start

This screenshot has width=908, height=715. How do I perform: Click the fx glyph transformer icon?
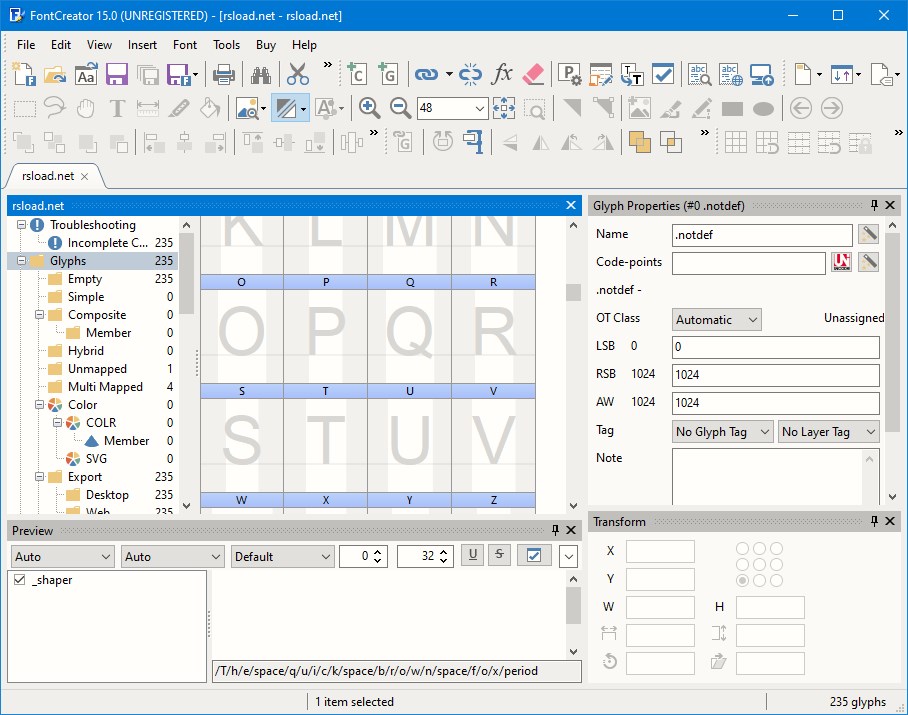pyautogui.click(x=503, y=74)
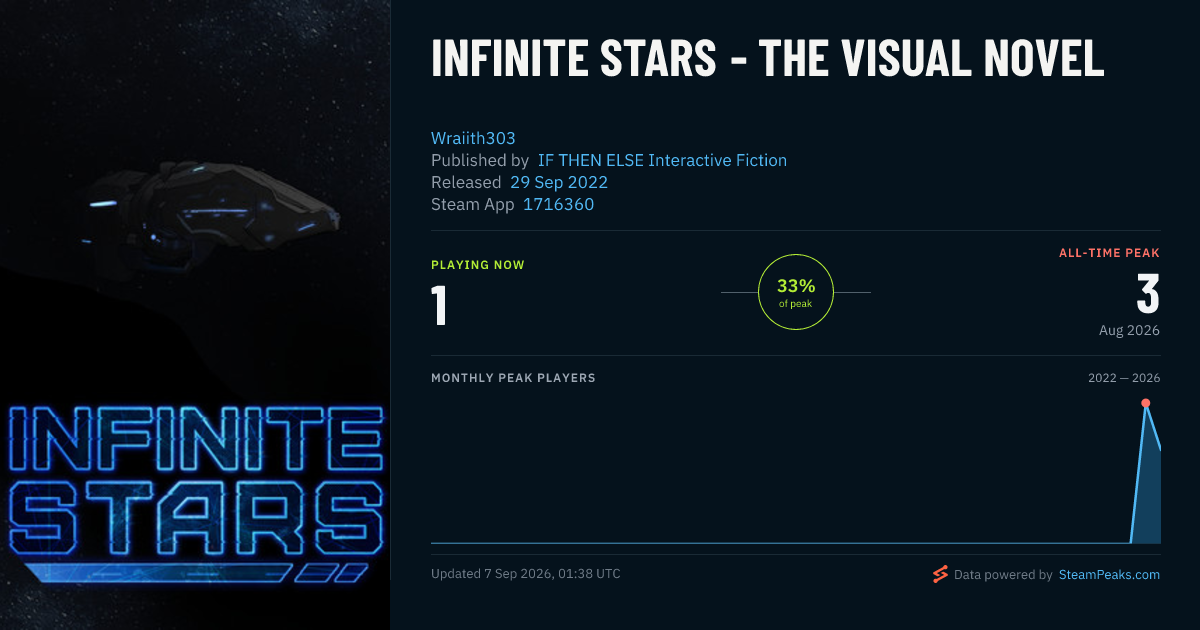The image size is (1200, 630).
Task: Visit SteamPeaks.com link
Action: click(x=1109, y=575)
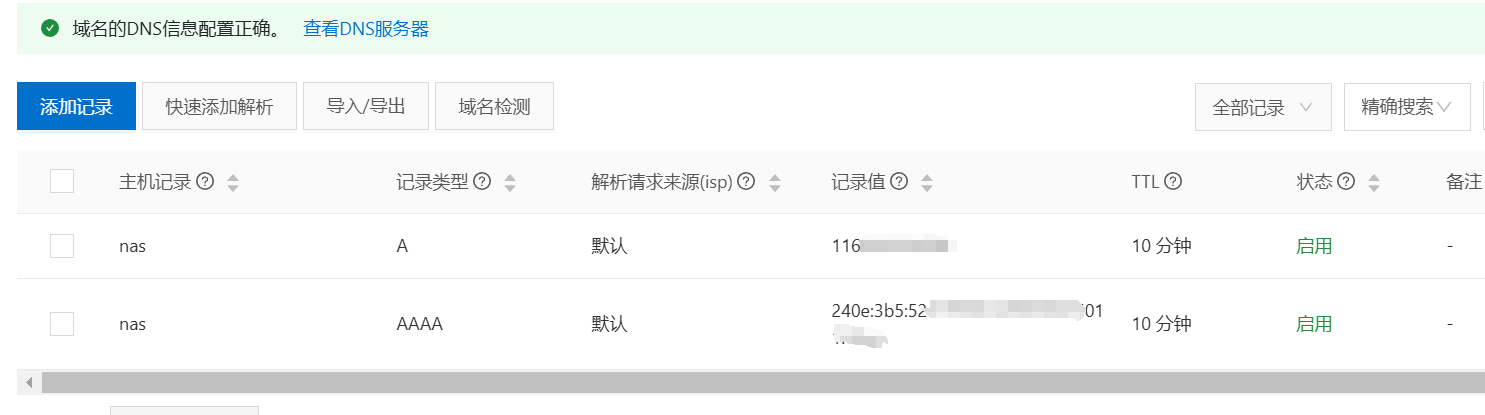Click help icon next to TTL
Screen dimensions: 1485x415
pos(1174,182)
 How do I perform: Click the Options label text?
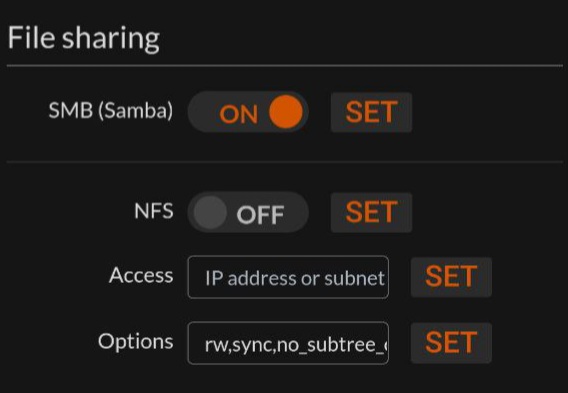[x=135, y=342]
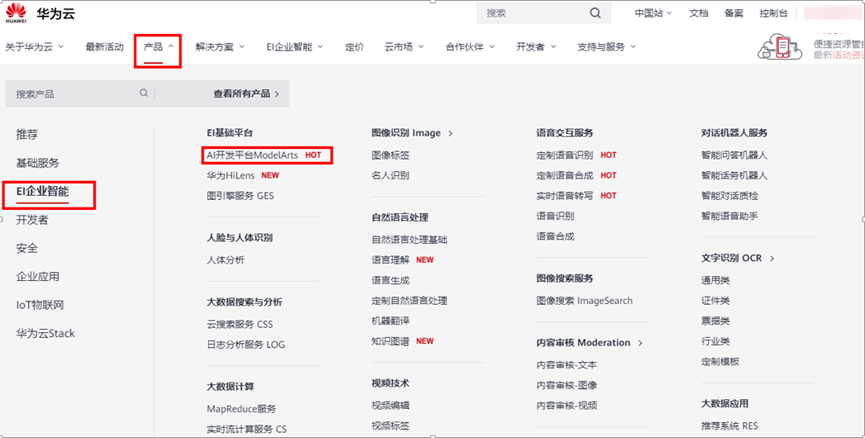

end

### [Exercise task]
Write out all of the rows above word for word, omitting the pictures.

### [Answer in full]
This screenshot has width=908, height=715. How do I perform: Click the fx glyph transformer icon?
pyautogui.click(x=503, y=74)
The image size is (1200, 630).
Task: Visit SteamPeaks.com link
Action: click(x=1109, y=575)
Click help icon next to TTL
Screen dimensions: 1485x415
pos(1174,182)
 How do I perform: Click the Options label text?
[x=135, y=342]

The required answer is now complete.